No description provided.

[pi0]

Thanks, @nysos3 for this PR.

For making SSR logout working we may need to clear token cookie using setCookie which is currently implemented for client-side only.

[nysos3]

@pi0, This actually fixes SSR logout without needing to implement setCookie on the server, as nuxt transfers the store to the client, and since the logout method now sets the user/tokens to false, they don't register as null or undefined, and are then properly propagated to the cookies/localStorage by the client, since the store is the first point of truth for getUniversal and setUniversal.

[pi0]

But token is not being stored in the Vuex (https://github.com/nysos3/auth-module/blob/ccc0ea7257880174c5118f0cb198e4a11fd9cd17/lib/core/storage.js#L99) how can it be propagated? :D

[nysos3]

Ah, I'm using token. as the prefix instead of _token.. What's the point of keeping it out of the store? Immutability outside of the auth module? Or simply to keep it 'hidden'?

[pi0]

@nysos3 Keeping secure things as hidden as possible indeed. If it is being stored in vuex it will be in every SSR response and also window.$nuxt.$store. Cookies are a secure mechanism for transferring such things.
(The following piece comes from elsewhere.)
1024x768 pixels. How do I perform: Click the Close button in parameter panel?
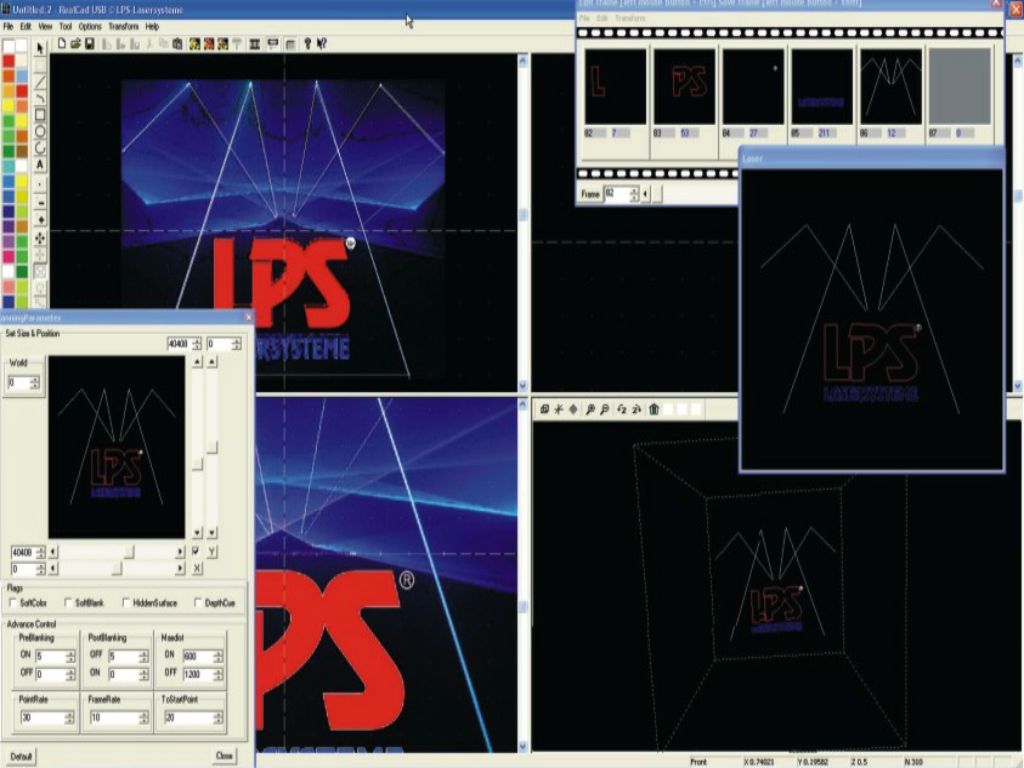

I totally agree with your current changes in this PR but it would be much much better if we also use set-cookie header for set/unset tokens from the server side.

[nysos3]

@pi0, I still don't understand what good keeping it out of vuex does.

So you're protecting from javascript that has access to the window object? In all modern browsers, cross domain iframes are isolated and don't have access to the same window object, and therefore none of this auth data.

I can still hit:
window.$nuxt.$options.$auth.$storage._state['_token.local']
or:
window.$nuxt.$options.$axios.defaults.headers.common.Authorization

or simply:

oldHeader = XMLHttpRequest.prototype.setRequestHeader;
XMLHttpRequest.prototype.setRequestHeader = function(header,value){
   if(header === 'Authorization')
       alert(value);
   oldHeader.apply(this, arguments);
}

or even more simply: window.document.cookie

Cookies are just as insecure.

Edit: also, window.localStorage

[nysos3]

@pi0 Shall I make another PR to set the default token prefix to just token.? 😃

[pi0]

I'm not sure and still thinking using cookies as the only source of trust for token would be a better option.

[nysos3]

Then why implement the store or localStorage at all?

Also, what about those that have disabled cookies, and rely on vuex-persisted-state instead, since that's a package built for multi-storage, where as this is an Auth module, allowing for the separation of responsibilities?

[nysos3]

For the record, I agree that we need to be able to modify cookies server side as well, but we also need support for false user/token. This pull request achieves that much. Maybe I can work out another for handling cookies in SSR after this one.